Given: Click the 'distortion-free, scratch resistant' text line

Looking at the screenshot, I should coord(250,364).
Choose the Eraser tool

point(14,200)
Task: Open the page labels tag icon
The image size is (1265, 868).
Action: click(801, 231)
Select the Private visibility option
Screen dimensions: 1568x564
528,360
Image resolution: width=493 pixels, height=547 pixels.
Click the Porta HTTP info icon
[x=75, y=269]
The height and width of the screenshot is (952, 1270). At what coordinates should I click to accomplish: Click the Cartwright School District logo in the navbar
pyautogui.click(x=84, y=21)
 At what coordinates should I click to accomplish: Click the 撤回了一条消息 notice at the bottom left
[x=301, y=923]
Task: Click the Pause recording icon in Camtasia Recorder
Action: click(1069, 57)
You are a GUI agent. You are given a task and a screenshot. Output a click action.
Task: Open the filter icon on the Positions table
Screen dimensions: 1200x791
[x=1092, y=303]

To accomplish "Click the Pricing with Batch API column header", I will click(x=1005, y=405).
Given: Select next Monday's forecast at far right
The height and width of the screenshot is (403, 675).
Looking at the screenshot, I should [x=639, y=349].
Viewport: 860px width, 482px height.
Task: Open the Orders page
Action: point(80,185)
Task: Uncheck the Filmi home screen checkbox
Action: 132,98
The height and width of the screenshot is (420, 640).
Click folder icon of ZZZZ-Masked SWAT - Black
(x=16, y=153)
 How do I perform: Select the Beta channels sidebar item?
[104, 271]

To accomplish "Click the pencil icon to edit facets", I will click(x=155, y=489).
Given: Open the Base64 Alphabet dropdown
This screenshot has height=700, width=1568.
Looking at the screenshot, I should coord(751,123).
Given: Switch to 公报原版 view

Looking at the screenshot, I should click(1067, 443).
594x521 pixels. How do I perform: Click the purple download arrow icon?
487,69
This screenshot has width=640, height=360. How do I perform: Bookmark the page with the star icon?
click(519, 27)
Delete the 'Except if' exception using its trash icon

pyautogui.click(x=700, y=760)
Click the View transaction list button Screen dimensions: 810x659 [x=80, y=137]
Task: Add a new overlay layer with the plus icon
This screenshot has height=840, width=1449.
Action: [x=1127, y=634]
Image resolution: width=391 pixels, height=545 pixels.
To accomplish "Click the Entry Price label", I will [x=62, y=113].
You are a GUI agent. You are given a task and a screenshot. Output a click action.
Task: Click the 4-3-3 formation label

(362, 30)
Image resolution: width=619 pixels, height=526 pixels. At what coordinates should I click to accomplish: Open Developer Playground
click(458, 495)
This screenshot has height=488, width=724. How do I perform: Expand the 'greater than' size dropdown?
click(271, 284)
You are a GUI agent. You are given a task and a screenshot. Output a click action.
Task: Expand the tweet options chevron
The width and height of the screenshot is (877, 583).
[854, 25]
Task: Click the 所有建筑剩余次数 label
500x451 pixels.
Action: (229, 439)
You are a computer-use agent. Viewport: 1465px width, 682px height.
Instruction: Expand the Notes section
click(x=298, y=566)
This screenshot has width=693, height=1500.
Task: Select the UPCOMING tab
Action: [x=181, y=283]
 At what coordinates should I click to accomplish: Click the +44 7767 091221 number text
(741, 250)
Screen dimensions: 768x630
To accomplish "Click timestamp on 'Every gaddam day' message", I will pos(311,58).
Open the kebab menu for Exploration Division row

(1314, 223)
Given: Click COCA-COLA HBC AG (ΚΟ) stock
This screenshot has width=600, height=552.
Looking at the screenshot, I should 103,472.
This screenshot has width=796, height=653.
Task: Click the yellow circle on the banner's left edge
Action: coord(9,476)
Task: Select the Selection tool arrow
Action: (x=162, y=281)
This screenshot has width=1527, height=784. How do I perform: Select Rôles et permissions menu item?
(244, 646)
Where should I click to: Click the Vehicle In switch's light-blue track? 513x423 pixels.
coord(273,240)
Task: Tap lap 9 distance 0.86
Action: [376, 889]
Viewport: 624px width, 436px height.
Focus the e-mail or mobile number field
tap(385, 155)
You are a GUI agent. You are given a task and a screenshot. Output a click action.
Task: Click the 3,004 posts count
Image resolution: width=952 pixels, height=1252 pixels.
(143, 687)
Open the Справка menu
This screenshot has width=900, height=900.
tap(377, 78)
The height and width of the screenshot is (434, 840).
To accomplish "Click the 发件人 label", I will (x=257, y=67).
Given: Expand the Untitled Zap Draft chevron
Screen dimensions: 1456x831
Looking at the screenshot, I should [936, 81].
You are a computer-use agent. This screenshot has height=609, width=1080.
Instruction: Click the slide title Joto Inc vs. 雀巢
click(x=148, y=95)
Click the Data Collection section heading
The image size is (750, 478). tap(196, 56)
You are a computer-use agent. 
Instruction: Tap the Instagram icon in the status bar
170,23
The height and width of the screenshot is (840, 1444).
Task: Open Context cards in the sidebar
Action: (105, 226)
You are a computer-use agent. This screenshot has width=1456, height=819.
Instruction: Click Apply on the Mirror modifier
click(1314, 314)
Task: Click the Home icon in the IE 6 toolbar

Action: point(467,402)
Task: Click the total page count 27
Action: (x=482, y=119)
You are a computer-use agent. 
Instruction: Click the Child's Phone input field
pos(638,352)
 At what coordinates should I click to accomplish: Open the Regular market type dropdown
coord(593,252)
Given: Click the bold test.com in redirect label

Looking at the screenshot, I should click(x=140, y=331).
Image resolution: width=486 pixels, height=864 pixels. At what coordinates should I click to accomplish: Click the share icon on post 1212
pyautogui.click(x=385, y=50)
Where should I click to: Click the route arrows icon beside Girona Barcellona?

::::

● **Goal**: Please rewrite the rows above, changing "Screen dimensions" to "Display size" wherever it occurs and keeping everything else the same.

● **Written response**:
Given: Click the 'distortion-free, scratch resistant' text line

Looking at the screenshot, I should coord(250,364).
Choose the Eraser tool

point(14,200)
Task: Open the page labels tag icon
The image size is (1265, 868).
Action: click(801, 231)
Select the Private visibility option
Display size: 1568x564
528,360
Image resolution: width=493 pixels, height=547 pixels.
Click the Porta HTTP info icon
[x=75, y=269]
The height and width of the screenshot is (952, 1270). At what coordinates should I click to accomplish: Click the Cartwright School District logo in the navbar
pyautogui.click(x=84, y=21)
 At what coordinates should I click to accomplish: Click the 撤回了一条消息 notice at the bottom left
[x=301, y=923]
Task: Click the Pause recording icon in Camtasia Recorder
Action: click(1069, 57)
You are a GUI agent. You are given a task and a screenshot. Output a click action.
Task: Open the filter icon on the Positions table
Display size: 1200x791
[x=1092, y=303]

To accomplish "Click the Pricing with Batch API column header", I will click(x=1005, y=405).
Given: Select next Monday's forecast at far right
The height and width of the screenshot is (403, 675).
Looking at the screenshot, I should [x=639, y=349].
Viewport: 860px width, 482px height.
Task: Open the Orders page
Action: point(80,185)
Task: Uncheck the Filmi home screen checkbox
Action: 132,98
The height and width of the screenshot is (420, 640).
Click folder icon of ZZZZ-Masked SWAT - Black
(x=16, y=153)
 How do I perform: Select the Beta channels sidebar item?
[104, 271]

To accomplish "Click the pencil icon to edit facets", I will click(x=155, y=489).
Given: Open the Base64 Alphabet dropdown
This screenshot has height=700, width=1568.
Looking at the screenshot, I should coord(751,123).
Given: Switch to 公报原版 view

Looking at the screenshot, I should click(1067, 443).
594x521 pixels. How do I perform: Click the purple download arrow icon?
487,69
This screenshot has width=640, height=360. How do I perform: Bookmark the page with the star icon?
click(519, 27)
Delete the 'Except if' exception using its trash icon

pyautogui.click(x=700, y=760)
Click the View transaction list button Display size: 810x659 [x=80, y=137]
Task: Add a new overlay layer with the plus icon
This screenshot has height=840, width=1449.
Action: [x=1127, y=634]
Image resolution: width=391 pixels, height=545 pixels.
To accomplish "Click the Entry Price label", I will [x=62, y=113].
You are a GUI agent. You are given a task and a screenshot. Output a click action.
Task: Click the 4-3-3 formation label

(362, 30)
Image resolution: width=619 pixels, height=526 pixels. At what coordinates should I click to accomplish: Open Developer Playground
click(458, 495)
This screenshot has height=488, width=724. How do I perform: Expand the 'greater than' size dropdown?
click(271, 284)
You are a GUI agent. You are given a task and a screenshot. Output a click action.
Task: Expand the tweet options chevron
The width and height of the screenshot is (877, 583).
[854, 25]
Task: Click the 所有建筑剩余次数 label
500x451 pixels.
Action: (229, 439)
You are a computer-use agent. Viewport: 1465px width, 682px height.
Instruction: Expand the Notes section
click(x=298, y=566)
This screenshot has width=693, height=1500.
Task: Select the UPCOMING tab
Action: [x=181, y=283]
 At what coordinates should I click to accomplish: Click the +44 7767 091221 number text
(741, 250)
Display size: 768x630
To accomplish "Click timestamp on 'Every gaddam day' message", I will pos(311,58).
Open the kebab menu for Exploration Division row

(1314, 223)
Given: Click COCA-COLA HBC AG (ΚΟ) stock
This screenshot has width=600, height=552.
Looking at the screenshot, I should 103,472.
This screenshot has width=796, height=653.
Task: Click the yellow circle on the banner's left edge
Action: coord(9,476)
Task: Select the Selection tool arrow
Action: (x=162, y=281)
This screenshot has width=1527, height=784. How do I perform: Select Rôles et permissions menu item?
(244, 646)
Where should I click to: Click the Vehicle In switch's light-blue track? 513x423 pixels.
coord(273,240)
Task: Tap lap 9 distance 0.86
Action: [376, 889]
Viewport: 624px width, 436px height.
Focus the e-mail or mobile number field
tap(385, 155)
You are a GUI agent. You are given a task and a screenshot. Output a click action.
Task: Click the 3,004 posts count
Image resolution: width=952 pixels, height=1252 pixels.
(143, 687)
Open the Справка menu
This screenshot has width=900, height=900.
tap(377, 78)
The height and width of the screenshot is (434, 840).
To accomplish "Click the 发件人 label", I will (x=257, y=67).
Given: Expand the Untitled Zap Draft chevron
Display size: 1456x831
Looking at the screenshot, I should [936, 81].
You are a computer-use agent. This screenshot has height=609, width=1080.
Instruction: Click the slide title Joto Inc vs. 雀巢
click(x=148, y=95)
Click the Data Collection section heading
The image size is (750, 478). tap(196, 56)
You are a computer-use agent. 
Instruction: Tap the Instagram icon in the status bar
170,23
The height and width of the screenshot is (840, 1444).
Task: Open Context cards in the sidebar
Action: (105, 226)
You are a computer-use agent. This screenshot has width=1456, height=819.
Instruction: Click Apply on the Mirror modifier
click(1314, 314)
Task: Click the Home icon in the IE 6 toolbar

Action: point(467,402)
Task: Click the total page count 27
Action: (x=482, y=119)
You are a computer-use agent. 
Instruction: Click the Child's Phone input field
pos(638,352)
 At what coordinates should I click to accomplish: Open the Regular market type dropdown
coord(593,252)
Given: Click the bold test.com in redirect label

Looking at the screenshot, I should click(x=140, y=331).
Image resolution: width=486 pixels, height=864 pixels. At what coordinates should I click to accomplish: Click the share icon on post 1212
pyautogui.click(x=385, y=50)
Where should I click to: Click the route arrows icon beside Girona Barcellona?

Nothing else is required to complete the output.